● INFORMATION SHOWN:
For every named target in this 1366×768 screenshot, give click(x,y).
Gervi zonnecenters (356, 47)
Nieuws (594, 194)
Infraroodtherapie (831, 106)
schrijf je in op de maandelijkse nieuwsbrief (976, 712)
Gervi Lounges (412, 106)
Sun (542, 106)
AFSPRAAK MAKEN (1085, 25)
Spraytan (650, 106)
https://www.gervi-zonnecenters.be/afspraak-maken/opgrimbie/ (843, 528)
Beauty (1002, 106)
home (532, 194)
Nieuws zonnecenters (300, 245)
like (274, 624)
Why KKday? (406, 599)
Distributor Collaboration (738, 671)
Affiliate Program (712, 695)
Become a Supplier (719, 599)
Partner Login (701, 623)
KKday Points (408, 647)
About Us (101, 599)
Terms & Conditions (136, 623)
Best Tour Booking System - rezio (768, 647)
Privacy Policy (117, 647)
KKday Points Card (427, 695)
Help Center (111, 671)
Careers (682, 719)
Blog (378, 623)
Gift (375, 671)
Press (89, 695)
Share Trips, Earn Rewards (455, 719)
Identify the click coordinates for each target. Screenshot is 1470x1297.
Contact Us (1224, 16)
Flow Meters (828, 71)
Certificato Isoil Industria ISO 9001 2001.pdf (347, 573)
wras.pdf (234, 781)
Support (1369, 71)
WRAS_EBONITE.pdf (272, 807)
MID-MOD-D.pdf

● TASK STATEMENT: Your answer must be the complete listing, repeated exactly.

● ANSWER SECTION:
For every named target in this 1366×768 screenshot, give click(x,y).
Gervi zonnecenters (356, 47)
Nieuws (594, 194)
Infraroodtherapie (831, 106)
schrijf je in op de maandelijkse nieuwsbrief (976, 712)
Gervi Lounges (412, 106)
Sun (542, 106)
AFSPRAAK MAKEN (1085, 25)
Spraytan (650, 106)
https://www.gervi-zonnecenters.be/afspraak-maken/opgrimbie/ (843, 528)
Beauty (1002, 106)
home (532, 194)
Nieuws zonnecenters (300, 245)
like (274, 624)
Why KKday? (406, 599)
Distributor Collaboration (738, 671)
Affiliate Program (712, 695)
Become a Supplier (719, 599)
Partner Login (701, 623)
KKday Points (408, 647)
About Us (101, 599)
Terms & Conditions (136, 623)
Best Tour Booking System - rezio (768, 647)
Privacy Policy (117, 647)
KKday Points Card (427, 695)
Help Center (111, 671)
Careers (682, 719)
Blog (378, 623)
Gift (375, 671)
Press (89, 695)
Share Trips, Earn Rewards (455, 719)
Identify the click coordinates for each target. Screenshot is 1470x1297.
Contact Us (1224, 16)
Flow Meters (828, 71)
Certificato Isoil Industria ISO 9001 2001.pdf (347, 573)
wras.pdf (234, 781)
Support (1369, 71)
WRAS_EBONITE.pdf (272, 807)
MID-MOD-D.pdf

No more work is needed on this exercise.